ASHS 2015 Annual Conference
Environmental Stresses in Cranberry Production: Critical Thresholds and Physiological Effects
Environmental Stresses in Cranberry Production: Critical Thresholds and Physiological Effects
Wednesday, August 5, 2015
Napoleon Expo Hall (Sheraton Hotel New Orleans)
Abiotic stresses are known to cause substantial yield losses in crop productions worldwide. Critical thresholds of the main environmental factors affecting plant physiological processes have been established for several plant species, yet little is known about these relationships in cranberry production. While overhead irrigation and subsurface drainage systems have been used respectively to avoid the effects of heat and water stress and to reduce the risks of hypoxic conditions in the root zone, the definition of critical thresholds based on leaf gas exchange parameters is important to improve the efficiency of such cultural operations. We investigated the effects of soil matric potential, air temperature and flooding times on cranberry physiology to determine the set points where stresses typically occur. Experiments were conducted in a growth chamber using cranberry plants collected from the field (as 0.06 m2 mat of vines) and grown in 27-litre containers filled with sand. For experiment 1, cranberries were grown under constant matric potential conditions, with treatments varying between -1 and -9 kPa. For experiment 2, the photosynthetic and transpiration rates of current year and 1- to 2-year-old leaves were measured over a range of leaf temperature (from 21 to 37 °C).

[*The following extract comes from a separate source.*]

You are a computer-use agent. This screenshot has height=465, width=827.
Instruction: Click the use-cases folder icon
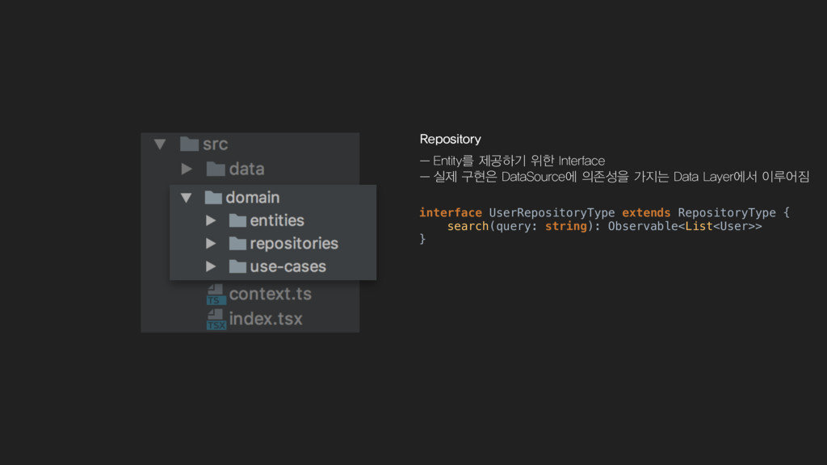pos(237,266)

For experiment 3, treatments consisted of flooding time ranging from 24 to 120 hours and gas exchange measurements were performed each day during treatments. All measurements were carried out on fruiting uprights. Photosynthesis was optimal when soil matric potential ranged between -3 and -7 kPa, whereas at -9 kPa, leaf photosynthesis declined by 16%. The highest CO2 assimilation rates were observed at a leaf temperature of 29 °C, with photosynthesis decreasing by 6 and 17% at 33 and 37 °C, respectively. After 24 hours of flooding conditions, the rate of photosynthesis had dropped by 20%, with an average reduction of 4.5% over each of the next four days. The responses of stomatal conductance and transpiration to soil matric potential, temperature and flooding time were similar to photosynthesis in all three experiments. Our results show that over the ranges investigated, hypoxic conditions may be more critical for cranberry production and should thus be avoided. Water stress and heat stress nevertheless resulted in an important loss of carbon assimilation. Hence, cranberry growers may achieve significant increases in yield by focusing more thoroughly on irrigation and drainage.